Assessment of drug exposure in rat dietary studies.

1. The objective of this study was to justify the evaluation of exposure of animals to chemical substances on the basis of only three blood samples taken during a 24-h period, but still with acceptable accuracy. 2. Fischer rats were fed a diet mixed with either paracetamol, 100 mg.kg-1 (short half-life compound), antipyrine, 100 mg.kg-1 (medium half-life compound), or phenylbutazone, 50 mg kg-1 (long half-life compound) for 3 weeks. It had been shown in a preliminary study that these compounds when administered at these dose levels did not influence feeding behaviour. At the end of 3 weeks, five rats were sampled every 3 h beginning and ending at 19.00 h (45 rats in total) and plasma concentrations were measured using h.p.l.c. 3. The area under the curve over 24 h (AUC24), calculated using all nine concentrations was considered to be the true AUC24. Subsequently, estimates of this parameter were made using different combinations of concentrations at three or even two selected time points. 4. For each compound, the highest concentration occurred at 07.00 h.
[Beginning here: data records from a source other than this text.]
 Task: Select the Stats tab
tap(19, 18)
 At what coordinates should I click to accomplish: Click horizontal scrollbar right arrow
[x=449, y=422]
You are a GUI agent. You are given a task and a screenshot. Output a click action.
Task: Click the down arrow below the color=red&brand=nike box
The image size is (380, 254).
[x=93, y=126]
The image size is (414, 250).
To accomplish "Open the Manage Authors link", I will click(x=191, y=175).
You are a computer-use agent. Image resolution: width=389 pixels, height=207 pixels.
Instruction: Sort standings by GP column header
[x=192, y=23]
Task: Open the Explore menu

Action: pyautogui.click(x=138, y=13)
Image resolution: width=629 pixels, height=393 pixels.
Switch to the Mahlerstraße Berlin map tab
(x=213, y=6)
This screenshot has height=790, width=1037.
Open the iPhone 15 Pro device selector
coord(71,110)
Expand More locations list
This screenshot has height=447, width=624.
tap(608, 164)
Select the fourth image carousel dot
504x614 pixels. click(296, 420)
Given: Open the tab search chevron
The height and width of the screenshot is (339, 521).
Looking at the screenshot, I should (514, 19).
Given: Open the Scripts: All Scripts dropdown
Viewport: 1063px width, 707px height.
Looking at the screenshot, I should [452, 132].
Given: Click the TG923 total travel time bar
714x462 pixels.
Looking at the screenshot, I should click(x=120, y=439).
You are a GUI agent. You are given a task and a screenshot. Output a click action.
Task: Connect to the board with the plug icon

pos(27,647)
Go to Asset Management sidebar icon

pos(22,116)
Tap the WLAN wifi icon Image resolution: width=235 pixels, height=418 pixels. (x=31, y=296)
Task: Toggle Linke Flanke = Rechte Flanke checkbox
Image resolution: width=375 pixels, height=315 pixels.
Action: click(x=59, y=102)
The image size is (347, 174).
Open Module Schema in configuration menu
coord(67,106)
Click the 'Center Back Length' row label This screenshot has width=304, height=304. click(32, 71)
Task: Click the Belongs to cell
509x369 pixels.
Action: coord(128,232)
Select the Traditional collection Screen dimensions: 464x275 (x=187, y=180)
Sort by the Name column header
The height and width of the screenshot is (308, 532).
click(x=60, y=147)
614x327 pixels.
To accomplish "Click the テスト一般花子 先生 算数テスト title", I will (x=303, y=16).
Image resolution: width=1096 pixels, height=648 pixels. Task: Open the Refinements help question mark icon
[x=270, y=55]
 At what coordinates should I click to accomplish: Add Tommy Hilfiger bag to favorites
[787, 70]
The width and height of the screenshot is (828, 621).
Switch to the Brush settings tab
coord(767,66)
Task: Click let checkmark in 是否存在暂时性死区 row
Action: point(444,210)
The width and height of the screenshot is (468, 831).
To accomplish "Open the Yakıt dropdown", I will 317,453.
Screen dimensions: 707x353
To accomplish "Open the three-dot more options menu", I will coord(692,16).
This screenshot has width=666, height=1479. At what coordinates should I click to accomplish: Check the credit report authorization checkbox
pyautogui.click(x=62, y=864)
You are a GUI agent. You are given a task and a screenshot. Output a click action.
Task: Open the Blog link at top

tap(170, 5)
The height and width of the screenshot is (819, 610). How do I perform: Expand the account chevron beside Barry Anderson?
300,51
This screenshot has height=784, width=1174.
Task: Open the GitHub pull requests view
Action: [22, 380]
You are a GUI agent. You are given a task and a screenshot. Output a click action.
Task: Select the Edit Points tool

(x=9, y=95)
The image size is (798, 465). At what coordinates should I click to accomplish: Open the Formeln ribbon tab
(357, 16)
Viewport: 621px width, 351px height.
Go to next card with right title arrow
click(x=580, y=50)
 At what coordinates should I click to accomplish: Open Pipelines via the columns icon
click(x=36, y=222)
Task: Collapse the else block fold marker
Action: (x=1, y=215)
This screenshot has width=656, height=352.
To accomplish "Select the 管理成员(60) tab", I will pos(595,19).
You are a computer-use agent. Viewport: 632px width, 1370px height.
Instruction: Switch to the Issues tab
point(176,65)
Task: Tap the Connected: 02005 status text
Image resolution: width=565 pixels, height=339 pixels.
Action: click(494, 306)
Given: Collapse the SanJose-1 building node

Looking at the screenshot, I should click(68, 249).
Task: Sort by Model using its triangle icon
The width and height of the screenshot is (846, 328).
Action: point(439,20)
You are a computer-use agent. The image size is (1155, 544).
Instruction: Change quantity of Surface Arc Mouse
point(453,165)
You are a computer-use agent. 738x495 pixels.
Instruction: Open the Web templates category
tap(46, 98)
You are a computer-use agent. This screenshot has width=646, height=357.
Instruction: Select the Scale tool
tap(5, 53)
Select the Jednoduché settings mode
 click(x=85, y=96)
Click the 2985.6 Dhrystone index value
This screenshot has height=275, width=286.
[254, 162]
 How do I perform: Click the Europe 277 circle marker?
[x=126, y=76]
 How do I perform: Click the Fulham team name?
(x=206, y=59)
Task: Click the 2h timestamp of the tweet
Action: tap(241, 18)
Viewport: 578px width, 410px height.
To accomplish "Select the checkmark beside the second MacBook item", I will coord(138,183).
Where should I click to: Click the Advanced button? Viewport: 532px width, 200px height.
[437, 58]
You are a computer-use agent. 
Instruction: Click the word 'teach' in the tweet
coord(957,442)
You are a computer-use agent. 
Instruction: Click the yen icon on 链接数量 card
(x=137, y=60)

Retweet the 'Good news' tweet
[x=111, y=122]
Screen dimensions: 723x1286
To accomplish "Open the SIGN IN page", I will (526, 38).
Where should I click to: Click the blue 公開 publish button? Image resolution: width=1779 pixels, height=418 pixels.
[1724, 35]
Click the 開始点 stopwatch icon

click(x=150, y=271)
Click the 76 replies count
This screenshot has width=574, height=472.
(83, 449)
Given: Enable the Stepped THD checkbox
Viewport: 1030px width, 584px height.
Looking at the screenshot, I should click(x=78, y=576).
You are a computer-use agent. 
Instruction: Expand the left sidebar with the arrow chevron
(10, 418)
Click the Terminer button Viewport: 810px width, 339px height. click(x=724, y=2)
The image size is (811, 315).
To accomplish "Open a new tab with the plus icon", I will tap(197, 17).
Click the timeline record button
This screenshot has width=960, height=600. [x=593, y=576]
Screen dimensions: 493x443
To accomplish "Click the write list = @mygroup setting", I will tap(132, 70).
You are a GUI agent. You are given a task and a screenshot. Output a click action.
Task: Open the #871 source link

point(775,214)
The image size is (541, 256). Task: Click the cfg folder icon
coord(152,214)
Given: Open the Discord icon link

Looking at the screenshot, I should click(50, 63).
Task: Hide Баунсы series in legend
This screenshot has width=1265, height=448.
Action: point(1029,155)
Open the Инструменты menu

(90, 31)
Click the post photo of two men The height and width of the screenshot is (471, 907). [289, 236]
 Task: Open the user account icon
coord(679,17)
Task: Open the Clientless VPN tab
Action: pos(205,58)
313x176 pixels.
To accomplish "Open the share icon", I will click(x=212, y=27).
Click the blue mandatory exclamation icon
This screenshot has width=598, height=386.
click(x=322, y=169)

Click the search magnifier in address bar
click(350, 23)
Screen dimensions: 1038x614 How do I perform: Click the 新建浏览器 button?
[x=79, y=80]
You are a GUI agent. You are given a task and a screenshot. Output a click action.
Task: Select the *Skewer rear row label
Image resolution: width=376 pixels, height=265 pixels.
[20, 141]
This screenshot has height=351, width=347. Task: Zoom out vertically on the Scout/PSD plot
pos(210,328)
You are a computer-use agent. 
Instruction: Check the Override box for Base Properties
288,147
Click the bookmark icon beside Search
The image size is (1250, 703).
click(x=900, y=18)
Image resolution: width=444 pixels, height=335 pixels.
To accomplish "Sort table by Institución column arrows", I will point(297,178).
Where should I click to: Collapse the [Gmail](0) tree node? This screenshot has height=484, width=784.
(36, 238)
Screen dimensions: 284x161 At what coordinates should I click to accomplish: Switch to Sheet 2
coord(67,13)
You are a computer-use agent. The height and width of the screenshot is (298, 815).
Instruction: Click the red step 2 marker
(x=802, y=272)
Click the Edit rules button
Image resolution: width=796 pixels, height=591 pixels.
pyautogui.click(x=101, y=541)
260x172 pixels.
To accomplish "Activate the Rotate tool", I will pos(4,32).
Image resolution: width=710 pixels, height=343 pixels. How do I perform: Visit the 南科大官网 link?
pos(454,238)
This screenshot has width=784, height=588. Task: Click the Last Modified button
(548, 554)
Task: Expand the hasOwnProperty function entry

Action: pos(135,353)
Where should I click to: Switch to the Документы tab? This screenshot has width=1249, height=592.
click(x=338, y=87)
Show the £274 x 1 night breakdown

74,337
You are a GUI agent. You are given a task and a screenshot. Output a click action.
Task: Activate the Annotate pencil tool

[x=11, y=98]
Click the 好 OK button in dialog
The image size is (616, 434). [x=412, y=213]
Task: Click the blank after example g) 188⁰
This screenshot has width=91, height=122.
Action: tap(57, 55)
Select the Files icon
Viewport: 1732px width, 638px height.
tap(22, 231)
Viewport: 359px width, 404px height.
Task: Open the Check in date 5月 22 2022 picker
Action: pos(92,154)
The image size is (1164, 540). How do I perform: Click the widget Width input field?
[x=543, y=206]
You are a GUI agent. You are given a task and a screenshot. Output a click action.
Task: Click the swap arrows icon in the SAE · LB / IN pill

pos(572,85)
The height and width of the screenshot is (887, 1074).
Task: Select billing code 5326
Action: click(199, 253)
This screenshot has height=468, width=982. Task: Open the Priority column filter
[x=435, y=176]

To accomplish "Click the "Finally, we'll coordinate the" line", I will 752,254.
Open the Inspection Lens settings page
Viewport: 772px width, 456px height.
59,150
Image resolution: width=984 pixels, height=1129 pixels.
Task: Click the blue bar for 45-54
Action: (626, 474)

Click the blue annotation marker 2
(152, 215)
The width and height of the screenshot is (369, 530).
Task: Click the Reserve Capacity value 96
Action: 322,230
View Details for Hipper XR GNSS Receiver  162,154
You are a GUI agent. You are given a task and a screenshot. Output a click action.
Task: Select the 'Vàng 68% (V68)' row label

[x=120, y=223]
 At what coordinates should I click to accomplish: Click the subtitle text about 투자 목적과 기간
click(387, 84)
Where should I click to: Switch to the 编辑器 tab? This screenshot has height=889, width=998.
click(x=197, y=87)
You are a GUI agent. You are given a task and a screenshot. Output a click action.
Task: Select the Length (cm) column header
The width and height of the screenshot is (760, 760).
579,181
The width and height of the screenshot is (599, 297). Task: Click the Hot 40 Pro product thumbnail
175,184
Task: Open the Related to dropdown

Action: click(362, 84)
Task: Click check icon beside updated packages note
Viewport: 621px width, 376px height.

It was shown that using the concentrations at 07.00, 10.00 and 16.00 h the estimate of the AUC24 was within 15% of the true value. 5. In comparison with a gavage study in the same rat (strain and age), bioavailability was lower in the diet study with relative bioavailabilities of 27, 22 and 61% for paracetamol, antipyrine and phenylbutazone, respectively. 6. In conclusion, drug exposure as expressed by AUC24 and Cmax can be accurately determined in rat studies using compound administration in the diet by measuring concentrations at three selected time points for compounds with elimination half-lives ranging from about 1 to 5 h.